▶ Given text
Plaintiff WMA Securities, Inc. (‘WMAS”) appeals the district court’s judgment for defendants Dean Wynn, Margaret Wynn, and Quentin Fields, confirming a 1999 arbitration award. The district court denied WMAS’ Motion to Vacate Arbitration Award (regarding award of attorney fees), denied WMAS’ Motion to Confirm Award (regarding arbitrator’s directive that defendant Fields return securities to WMAS), and granted the defendants’ Motion to Confirm Award. For the following reasons, we affirm the district court’s judgment.
I. BACKGROUND
WMAS is a Georgia-based securities broker and a member of the National Association of Securities Dealers (“NASD”). WMAS employs registered agents who provide investment advice and brokerage services to WMAS customers. This dispute involves the defendants’ investment losses from their professional relationships with former WMAS agent Scott Rothfuss (“Rothfuss”).
Rothfuss was a registered representative of WMAS from September 1995 to May 1997. During this period, Rothfuss recommended to the defendants that they purchase First Lenders Indemnity Corporation (“FLIC”) securities and the defendants agreed. On April 2, 1996, Rothfuss purchased an FLIC promissory note on Fields’ behalf in the amount of $60,000. On April 29, 1996, Rothfuss bought an FLIC promissory note on the Wynns’ behalf in the amount of $26,831.75. Finally, on May 2,1996, Rothfuss purchased another FLIC note on Dean Wynn’s behalf in the amount of $141,516.02.

▶ Things to do
• 1. In the court opinion, what was the amount of the FLIC promissory note Rothfuss bought for Fields on April 2, 1996?
• 2. Summarize the court opinion in two sentences.
• 3. Extend the court opinion, picking up right after its final sentence.

▶ Data lines

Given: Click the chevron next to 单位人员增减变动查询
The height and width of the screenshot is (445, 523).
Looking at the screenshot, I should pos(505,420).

▶ Answers for this exercise
• 1. $60,000

• 2. WMA Securities appeals a district court judgment that confirmed a 1999 arbitration award for Dean Wynn, Margaret Wynn, and Quentin Fields, and the appeals court affirms that judgment. The dispute arises from the defendants' investment losses after former WMAS agent Scott Rothfuss bought First Lenders Indemnity Corporation promissory notes for them in 1996.

• 3.
These purchases were not favorable for the Wynns and Fields. In May 1997, FLIC filed for bankruptcy. These proceedings caused the Wynns and Fields to lose 100 percent of their investment. On January 28, 1998, defendants filed an arbitration claim against WMAS with the NASD in an effort to recover their losses. Defendants alleged that: (i) WMAS failed *728to supervise its registered representative, Rothfuss; and, (ii) through Rothfuss, WMAS sold them fraudulent, unregistered FLIC promissory notes based on misstatements and omissions of material facts. According to defendants, they invested in FLIC on Rothfuss’ recommendation, but he never indicated that FLIC was not an approved WMAS product or that WMAS had restricted his license to sell securities in any way.
In a March 1999 arbitration award to defendants, NASD arbitrators denied WMAS’ Motion to Dismiss on jurisdictional grounds and required WMAS to pay $199,000 to the Wynns as compensatory damages, $65,000 to Fields as compensatory damages, and $80,000 to the Wynns and Fields as attorneys’ fees and costs. On June 8, 1999, the NASD arbitrators wrote a letter (“the June 1999 letter”) to WMAS in which the NASD ordered the following change to their award:
It was the opinion of the arbitration panel that its decision was final. However, this matter is being submitted to the arbitration panel post-hearing for clarification. [I]t is the unanimous decision of the panel that its award be based on the claimants’ recission [sic] claim. Regardless of value, the securities shall be returned to [WMAS].
J.A. at 213.
On December 30, 1999, WMAS filed suit in the United States District Court for the Southern District of Ohio, seeking to vacate the NASD arbitration award. After the NASD arbitrators stated in the June 1999 letter that defendants should return the FLIC securities to WMAS, WMAS amended its Complaint to demand that Fields return the promissory notes. Subsequently, WMAS moved to confirm, as a separate award, the arbitrators’ June 1999 letter to force the return of the securities, and also to vacate the award of attorneys’ fees. In turn, defendants moved to confirm the arbitration award.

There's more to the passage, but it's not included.